Immunohistochemical Analysis

Tissues and organoids were fixed in paraformaldehyde and paraffin-embedded sections subjected to H&E, immunohistochemical, and/or immunofluorescence staining (for antibodies, see Supplemental Information). Microscopy pictures were taken and proportions of immunoreactive cells counted using Fiji software (http://imagej.net/Citing).

Genomic Analysis

For array comparative genomic hybridization (array CGH), genomic DNA from organoids and primary tissues was labeled with Cy5 and hybridized to Cy3-labeled sex-matched reference DNA. Arrays were scanned using an Agilent microarray scanner, followed by calculation of signal intensities using Agilent Feature Extraction software.

Sequencing was performed on whole-exome and low-coverage whole-genome DNA libraries by Illumina's NextSeq and HiSeq4000, respectively (Table S4). Raw sequencing reads were aligned to the human reference genome and copy-number variations were identified using the low-coverage whole-genome sequencing data while variants were identified in the whole-exome data and further filtered and annotated to retain somatic mutations, using in-house developed bioinformatics pipelines. Tumor content and corresponding ploidy was quantified with ASCAT.

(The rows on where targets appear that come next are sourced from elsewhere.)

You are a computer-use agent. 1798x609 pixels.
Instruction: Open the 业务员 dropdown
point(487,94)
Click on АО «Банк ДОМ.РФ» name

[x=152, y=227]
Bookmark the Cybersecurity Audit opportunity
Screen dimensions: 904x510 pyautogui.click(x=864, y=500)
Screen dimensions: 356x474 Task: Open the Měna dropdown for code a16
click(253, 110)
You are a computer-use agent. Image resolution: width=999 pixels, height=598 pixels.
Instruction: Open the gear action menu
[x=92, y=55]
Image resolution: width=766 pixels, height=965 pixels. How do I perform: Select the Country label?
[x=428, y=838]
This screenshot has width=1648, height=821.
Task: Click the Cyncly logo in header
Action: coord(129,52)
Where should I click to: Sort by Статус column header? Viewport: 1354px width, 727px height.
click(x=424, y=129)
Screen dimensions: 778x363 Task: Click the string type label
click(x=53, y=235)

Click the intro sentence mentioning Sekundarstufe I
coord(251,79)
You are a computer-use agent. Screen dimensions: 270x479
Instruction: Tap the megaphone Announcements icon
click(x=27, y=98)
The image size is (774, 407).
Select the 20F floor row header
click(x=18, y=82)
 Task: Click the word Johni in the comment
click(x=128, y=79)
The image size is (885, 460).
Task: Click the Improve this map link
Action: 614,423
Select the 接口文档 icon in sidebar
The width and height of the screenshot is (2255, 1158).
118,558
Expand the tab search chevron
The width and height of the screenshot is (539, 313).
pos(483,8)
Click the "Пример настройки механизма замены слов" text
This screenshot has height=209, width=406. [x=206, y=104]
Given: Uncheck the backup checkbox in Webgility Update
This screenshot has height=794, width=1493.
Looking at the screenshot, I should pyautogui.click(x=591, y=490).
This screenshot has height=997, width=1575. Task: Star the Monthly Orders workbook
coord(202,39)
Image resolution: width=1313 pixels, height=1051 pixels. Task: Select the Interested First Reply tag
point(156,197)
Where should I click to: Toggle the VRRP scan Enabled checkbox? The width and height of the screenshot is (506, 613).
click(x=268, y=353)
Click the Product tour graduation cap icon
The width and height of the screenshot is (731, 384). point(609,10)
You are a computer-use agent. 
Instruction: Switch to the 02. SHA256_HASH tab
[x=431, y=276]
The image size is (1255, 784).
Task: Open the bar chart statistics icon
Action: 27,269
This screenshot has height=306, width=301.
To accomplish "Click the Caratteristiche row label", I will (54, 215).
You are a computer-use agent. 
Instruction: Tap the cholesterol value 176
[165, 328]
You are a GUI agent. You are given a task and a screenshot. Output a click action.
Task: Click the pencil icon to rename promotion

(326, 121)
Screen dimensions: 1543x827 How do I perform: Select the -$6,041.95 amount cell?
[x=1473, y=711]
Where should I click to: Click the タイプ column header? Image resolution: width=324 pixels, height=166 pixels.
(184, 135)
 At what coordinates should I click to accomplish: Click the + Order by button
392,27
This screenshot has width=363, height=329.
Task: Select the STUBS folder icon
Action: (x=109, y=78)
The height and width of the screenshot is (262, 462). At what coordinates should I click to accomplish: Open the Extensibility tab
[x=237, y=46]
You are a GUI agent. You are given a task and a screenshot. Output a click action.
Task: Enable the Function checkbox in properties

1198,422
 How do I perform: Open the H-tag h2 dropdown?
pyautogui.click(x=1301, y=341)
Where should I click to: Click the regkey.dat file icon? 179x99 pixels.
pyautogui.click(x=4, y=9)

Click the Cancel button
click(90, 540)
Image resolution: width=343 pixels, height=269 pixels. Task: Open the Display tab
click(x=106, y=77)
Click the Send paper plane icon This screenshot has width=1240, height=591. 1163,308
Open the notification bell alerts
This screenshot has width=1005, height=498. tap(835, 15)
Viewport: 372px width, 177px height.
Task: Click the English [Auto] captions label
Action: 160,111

Targeted Sanger Sequencing

The targeted PCR-amplified BRCA1 gene region (for primers, see Table S5) was purified and Sanger sequenced by Eurofins Genomics (Ebersberg, Germany).

Gene Expression Analysis

Organoid RNA was reverse transcribed and subjected to quantitative real-time PCR (qPCR) using gene-specific forward and reverse primers (Table S5). Expression levels were normalized to expression of the housekeeping gene glyceraldehyde-3-phosphate dehydrogenase (GAPDH). Relative gene expression levels were calculated as ΔCt values (Ct “target gene” minus Ct “GAPDH”), and the corresponding heatmap was generated by Heatmapper (http://www2.heatmapper.ca/expression/).

Drug Screening

Organoid cultures were treated with a concentration series of paclitaxel, carboplatin, doxorubicin, gemcitabine, or nutlin-3. Cell viability was assayed after 72 h using the XTT assay, and data analysis was performed with GraphPad Prism.

Statistical Analyses

Statistical analyses were performed using GraphPad Prism and are specified in the figure legends. Statistical significance was defined as p < 0.05. All experiments were performed with ≥3 biological replicates unless otherwise indicated.

Author Contributions

N.M. designed the concepts and experiments, performed the experiments and the data analysis, interpreted the results, and co-wrote the manuscript; C.D. designed and performed the experiments, executed the data analysis, and interpreted the results; M.B. contributed to the organoid protocol setup and drug screenings; Z.J. collected patients’ information and samples and helped in concepts, interpretation of the results, and statistical analyses; R.H. collected patients’ information and samples, helped in concepts and interpretation of the results and in maintenance of the organoid cultures; B.B. performed and interpreted the genomic sequencing; F.H. performed a number of gene and protein expression analyses and added conceptual input; I.A. organized and interpreted the genomic sequencing; B.C. added technical and conceptual input; E.V.N. was a collaborating surgeon providing clinical samples; I.V. was a collaborating surgeon providing clinical samples; A-S.V.R. was the pathologist providing expert interpretation of the tumor and organoid histology; D.L. supervised and co-interpreted the genomic sequencing; D.T. was a driving force behind the clinical collaboration to obtain human samples and is a collaborating gynecologist with joint research grants; H.V. designed and supervised the project, co-developed the concepts and ideas, co-designed the experiments, co-analyzed and co-interpreted the data, and wrote the manuscript. All authors critically read and approved the manuscript.